▶ [Problem 1]: Give the titles of the numbered steps at the start of the integration thread.

▶ [Text]:
start
1. Expand denominator:

$\int \frac{dx}{\frac{1}{2}\sin x \cos x- \frac{\sqrt{3}}{2}\cos^2x}$

2. Change to sin2x and cos2x

$\int \frac{4 \dx}{\sin(2x) -\sqrt{3}(\cos 2x + 1)}$

3. Apply the substitution: $t=\tan x$

$\int \frac{4}{\frac{2t}{1+t^2} - \sqrt{3} \left(\frac{1-t^2}{1+t^2} + 1 \right )} \cdot \frac{1}{1+t^2} \ dt$

4. Algebra:

$\int \frac{2}{t - \sqrt{3}} \ dt$

Then:

$2\ln \left |\tan x - \sqrt{3} \right | + c$

Sy123 · Jun 29, 2013

Re: MX2 Integration Marathon

Is there a USYD Integration Bee?

$\int \sin(2x) \sin(\cos x) \ dx$

Drongoski · Jun 29, 2013

Re: MX2 Integration Marathon

Sy123 said:
Is there a USYD Integration Bee?

$\int \sin(2x) \sin(\cos x) \ dx$

$d(cos(cos x)) = -sin(cos x ) \times (-sin x) dx$

$\therefore \int sin 2x \times sin(cos x) dx = 2 \int sin x cos x \times sin(cos x) dx$

$= 2 \int cos x d cos(cos x)) = 2 cos x \times cos(cos x)) - 2 \int cos(cos x)) d cos x$

$= 2 cos x \times cos(cos x)) - 2 sin (cos x) + C$

Sy123 · Jun 29, 2013

Re: MX2 Integration Marathon

Drongoski said:
$d(cos(cos x)) = -sin(cos x ) \times (-sin x) dx$

$\therefore \int sin 2x \times sin(cos x) dx = 2 \int sin x cos x \times sin(cos x) dx$

$= 2 \int cos x d cos(cos x)) = 2 cos x \times cos(cos x)) - 2 \int cos(cos x)) d cos x$

$= 2 cos x \times cos(cos x)) - 2 sin (cos x) + C$

Yep, nice work.

$\int_0^{\pi/2} \frac{\sin(2013x)}{\sin x} \ dx$

EDIT: Forgot limits.

Makematics · Jun 30, 2013

Re: MX2 Integration Marathon

Sy123 said:
Yep nice work.

Was my way the method you had in mind?

Sy123 · Jun 30, 2013

Re: MX2 Integration Marathon

Makematics said:
Was my way the method you had in mind?

At first I did IBP with

u=x^3, dv= x/sqrt(1+x^2)
end
▶ [Problem 2]: Please present the listing as a numbered list, starting with its first line and going on through the line with "About (1009, 190)", and omit any blank lines.

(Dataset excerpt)
start
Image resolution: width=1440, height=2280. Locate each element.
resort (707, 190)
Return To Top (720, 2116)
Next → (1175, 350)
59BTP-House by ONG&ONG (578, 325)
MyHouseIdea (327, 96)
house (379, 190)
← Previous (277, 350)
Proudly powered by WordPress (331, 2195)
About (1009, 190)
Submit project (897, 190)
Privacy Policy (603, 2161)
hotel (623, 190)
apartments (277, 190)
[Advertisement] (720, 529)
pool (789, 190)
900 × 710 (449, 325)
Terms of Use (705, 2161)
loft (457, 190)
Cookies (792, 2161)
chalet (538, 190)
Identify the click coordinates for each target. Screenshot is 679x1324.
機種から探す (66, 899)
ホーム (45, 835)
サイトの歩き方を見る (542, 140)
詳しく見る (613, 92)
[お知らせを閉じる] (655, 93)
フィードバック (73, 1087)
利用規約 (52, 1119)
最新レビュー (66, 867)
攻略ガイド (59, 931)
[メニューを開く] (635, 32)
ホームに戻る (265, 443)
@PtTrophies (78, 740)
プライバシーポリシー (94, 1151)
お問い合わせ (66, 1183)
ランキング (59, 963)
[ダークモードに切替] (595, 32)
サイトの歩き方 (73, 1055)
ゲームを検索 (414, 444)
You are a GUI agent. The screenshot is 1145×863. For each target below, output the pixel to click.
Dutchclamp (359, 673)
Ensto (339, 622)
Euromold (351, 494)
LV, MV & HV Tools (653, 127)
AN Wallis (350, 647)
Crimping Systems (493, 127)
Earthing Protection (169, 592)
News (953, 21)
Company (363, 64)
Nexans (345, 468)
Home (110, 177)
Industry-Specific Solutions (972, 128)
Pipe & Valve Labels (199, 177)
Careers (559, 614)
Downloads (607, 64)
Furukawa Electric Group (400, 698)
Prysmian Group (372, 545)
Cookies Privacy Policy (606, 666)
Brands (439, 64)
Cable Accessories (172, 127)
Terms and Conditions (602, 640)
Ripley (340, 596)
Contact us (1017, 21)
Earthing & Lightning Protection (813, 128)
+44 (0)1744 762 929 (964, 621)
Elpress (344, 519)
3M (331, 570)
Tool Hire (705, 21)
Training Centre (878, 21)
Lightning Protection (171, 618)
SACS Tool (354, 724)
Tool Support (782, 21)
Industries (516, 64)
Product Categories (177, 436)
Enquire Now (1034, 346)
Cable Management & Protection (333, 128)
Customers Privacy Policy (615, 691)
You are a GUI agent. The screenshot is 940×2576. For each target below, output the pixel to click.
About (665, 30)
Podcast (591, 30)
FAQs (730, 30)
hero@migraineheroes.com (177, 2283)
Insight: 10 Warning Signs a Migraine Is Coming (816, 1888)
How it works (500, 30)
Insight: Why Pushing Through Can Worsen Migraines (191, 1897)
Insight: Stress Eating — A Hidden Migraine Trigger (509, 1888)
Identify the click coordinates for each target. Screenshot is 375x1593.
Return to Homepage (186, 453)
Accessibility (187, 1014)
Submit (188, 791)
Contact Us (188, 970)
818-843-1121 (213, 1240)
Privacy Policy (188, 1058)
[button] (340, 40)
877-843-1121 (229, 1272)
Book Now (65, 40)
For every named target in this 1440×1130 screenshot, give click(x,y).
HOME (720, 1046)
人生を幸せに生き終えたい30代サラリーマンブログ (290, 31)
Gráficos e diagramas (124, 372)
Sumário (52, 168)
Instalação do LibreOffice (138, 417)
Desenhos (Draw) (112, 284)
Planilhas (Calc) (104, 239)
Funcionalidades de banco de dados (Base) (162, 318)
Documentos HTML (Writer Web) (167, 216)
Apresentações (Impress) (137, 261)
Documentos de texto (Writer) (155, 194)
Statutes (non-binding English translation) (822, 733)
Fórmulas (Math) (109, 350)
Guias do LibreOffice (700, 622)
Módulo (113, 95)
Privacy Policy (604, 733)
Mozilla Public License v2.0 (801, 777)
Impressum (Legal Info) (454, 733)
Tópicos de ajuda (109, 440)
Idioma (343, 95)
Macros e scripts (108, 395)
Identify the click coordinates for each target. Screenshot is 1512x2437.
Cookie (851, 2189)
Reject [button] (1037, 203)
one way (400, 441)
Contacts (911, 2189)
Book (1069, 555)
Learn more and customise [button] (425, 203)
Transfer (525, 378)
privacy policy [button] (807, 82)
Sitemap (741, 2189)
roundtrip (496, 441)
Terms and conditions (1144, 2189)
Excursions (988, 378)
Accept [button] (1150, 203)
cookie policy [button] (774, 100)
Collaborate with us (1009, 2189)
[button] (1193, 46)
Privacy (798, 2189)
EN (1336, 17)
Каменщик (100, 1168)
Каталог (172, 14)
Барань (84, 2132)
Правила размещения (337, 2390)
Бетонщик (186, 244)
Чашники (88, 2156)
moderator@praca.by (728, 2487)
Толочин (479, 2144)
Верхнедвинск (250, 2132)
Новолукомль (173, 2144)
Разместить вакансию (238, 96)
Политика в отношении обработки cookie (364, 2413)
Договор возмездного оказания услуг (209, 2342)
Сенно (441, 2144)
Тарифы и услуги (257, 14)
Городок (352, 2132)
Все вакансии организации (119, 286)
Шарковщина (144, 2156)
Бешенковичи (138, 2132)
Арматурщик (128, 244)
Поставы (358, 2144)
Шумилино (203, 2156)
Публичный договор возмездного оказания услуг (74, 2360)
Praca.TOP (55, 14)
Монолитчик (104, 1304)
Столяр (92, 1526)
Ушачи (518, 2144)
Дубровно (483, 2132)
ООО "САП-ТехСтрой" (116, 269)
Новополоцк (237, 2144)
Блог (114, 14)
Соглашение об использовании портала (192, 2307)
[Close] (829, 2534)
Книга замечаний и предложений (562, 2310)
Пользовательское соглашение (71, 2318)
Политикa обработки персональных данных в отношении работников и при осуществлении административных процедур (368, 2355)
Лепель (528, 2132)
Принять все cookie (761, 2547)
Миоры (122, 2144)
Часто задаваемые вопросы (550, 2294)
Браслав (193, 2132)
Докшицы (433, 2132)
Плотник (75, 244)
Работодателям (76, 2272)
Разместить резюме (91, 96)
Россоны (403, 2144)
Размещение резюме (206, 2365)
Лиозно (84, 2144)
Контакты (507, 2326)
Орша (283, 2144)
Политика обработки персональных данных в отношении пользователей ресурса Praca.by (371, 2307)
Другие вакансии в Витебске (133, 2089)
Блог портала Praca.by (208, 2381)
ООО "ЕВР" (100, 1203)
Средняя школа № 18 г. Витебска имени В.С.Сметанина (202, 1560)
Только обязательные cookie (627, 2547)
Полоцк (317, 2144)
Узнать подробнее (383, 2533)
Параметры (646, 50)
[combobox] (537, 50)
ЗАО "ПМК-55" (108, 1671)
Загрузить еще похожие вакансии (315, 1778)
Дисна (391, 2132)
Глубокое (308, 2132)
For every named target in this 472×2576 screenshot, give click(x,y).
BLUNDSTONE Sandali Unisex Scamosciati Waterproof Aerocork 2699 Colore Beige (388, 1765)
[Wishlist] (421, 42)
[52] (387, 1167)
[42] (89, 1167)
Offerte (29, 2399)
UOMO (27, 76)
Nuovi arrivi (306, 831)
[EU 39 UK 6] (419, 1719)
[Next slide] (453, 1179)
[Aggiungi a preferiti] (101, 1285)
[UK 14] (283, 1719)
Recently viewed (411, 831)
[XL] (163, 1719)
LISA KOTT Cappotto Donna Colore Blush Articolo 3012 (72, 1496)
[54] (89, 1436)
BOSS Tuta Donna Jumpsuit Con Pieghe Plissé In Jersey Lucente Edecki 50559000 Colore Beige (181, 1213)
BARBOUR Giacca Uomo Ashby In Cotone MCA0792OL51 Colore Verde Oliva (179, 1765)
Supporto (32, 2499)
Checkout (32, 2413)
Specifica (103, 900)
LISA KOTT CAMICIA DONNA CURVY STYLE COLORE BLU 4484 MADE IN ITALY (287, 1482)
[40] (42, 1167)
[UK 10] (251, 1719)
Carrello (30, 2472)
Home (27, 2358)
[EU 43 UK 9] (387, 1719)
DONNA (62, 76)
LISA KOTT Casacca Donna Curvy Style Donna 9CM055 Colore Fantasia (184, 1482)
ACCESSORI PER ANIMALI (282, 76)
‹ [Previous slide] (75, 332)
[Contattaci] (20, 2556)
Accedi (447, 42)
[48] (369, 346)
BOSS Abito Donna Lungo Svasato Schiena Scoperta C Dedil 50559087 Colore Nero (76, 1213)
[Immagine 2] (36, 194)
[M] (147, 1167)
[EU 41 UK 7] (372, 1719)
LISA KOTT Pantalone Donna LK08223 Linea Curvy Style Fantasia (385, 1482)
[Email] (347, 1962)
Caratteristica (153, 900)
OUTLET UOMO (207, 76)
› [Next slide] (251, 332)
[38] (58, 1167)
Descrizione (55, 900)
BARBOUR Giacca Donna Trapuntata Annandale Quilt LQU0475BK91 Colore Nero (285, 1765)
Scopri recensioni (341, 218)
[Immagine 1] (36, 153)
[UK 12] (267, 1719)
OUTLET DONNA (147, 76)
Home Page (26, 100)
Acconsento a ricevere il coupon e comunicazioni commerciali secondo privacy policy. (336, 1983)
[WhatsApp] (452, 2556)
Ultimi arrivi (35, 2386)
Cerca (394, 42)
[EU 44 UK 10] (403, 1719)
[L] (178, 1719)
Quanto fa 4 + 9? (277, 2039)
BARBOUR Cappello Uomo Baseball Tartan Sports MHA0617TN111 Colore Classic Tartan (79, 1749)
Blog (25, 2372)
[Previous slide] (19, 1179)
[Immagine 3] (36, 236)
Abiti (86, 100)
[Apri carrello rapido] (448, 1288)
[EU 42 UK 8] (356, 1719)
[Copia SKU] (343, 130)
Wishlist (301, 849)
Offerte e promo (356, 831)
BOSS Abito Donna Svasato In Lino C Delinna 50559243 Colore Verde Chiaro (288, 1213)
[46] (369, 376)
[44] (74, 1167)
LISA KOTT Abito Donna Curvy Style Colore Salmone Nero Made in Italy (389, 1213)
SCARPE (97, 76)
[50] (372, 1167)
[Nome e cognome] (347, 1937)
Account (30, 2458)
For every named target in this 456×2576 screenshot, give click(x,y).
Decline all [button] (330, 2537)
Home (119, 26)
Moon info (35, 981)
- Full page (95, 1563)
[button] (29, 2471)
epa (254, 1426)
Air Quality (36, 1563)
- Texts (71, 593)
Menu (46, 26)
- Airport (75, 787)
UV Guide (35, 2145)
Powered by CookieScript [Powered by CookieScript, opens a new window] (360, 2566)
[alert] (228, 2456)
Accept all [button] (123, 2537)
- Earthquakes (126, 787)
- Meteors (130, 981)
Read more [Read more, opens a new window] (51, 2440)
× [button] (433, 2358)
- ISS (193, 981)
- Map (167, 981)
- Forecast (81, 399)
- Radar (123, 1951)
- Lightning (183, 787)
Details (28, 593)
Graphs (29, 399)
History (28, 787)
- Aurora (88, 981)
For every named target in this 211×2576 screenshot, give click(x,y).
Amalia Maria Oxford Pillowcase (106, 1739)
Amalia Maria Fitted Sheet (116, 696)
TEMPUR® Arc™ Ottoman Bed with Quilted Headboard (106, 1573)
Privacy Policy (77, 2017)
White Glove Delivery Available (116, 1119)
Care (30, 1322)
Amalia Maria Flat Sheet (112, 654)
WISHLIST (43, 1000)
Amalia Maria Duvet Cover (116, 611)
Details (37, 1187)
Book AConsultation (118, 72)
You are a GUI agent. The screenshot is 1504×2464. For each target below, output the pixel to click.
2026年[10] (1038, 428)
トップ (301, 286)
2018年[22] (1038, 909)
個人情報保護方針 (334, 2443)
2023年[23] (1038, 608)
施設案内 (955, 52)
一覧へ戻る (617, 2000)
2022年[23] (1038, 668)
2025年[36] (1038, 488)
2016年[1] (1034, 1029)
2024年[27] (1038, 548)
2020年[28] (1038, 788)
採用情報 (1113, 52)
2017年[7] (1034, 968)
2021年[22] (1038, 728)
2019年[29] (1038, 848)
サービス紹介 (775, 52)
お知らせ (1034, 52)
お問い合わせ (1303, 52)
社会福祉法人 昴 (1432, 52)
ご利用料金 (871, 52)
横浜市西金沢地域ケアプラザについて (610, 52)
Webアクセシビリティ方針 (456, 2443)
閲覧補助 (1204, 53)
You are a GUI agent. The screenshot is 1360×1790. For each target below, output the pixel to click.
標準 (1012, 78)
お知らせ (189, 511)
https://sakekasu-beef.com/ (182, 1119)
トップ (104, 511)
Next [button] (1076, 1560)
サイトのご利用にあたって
end
▶ [Complete output 1]:
1. Expand denominator
2. Change to sin2x and cos2x
3. Apply the substitution: $t=\tan x$
4. Algebra

▶ [Complete output 2]:
1. Image resolution: width=1440, height=2280. Locate each element.
2. resort (707, 190)
3. Return To Top (720, 2116)
4. Next → (1175, 350)
5. 59BTP-House by ONG&ONG (578, 325)
6. MyHouseIdea (327, 96)
7. house (379, 190)
8. ← Previous (277, 350)
9. Proudly powered by WordPress (331, 2195)
10. About (1009, 190)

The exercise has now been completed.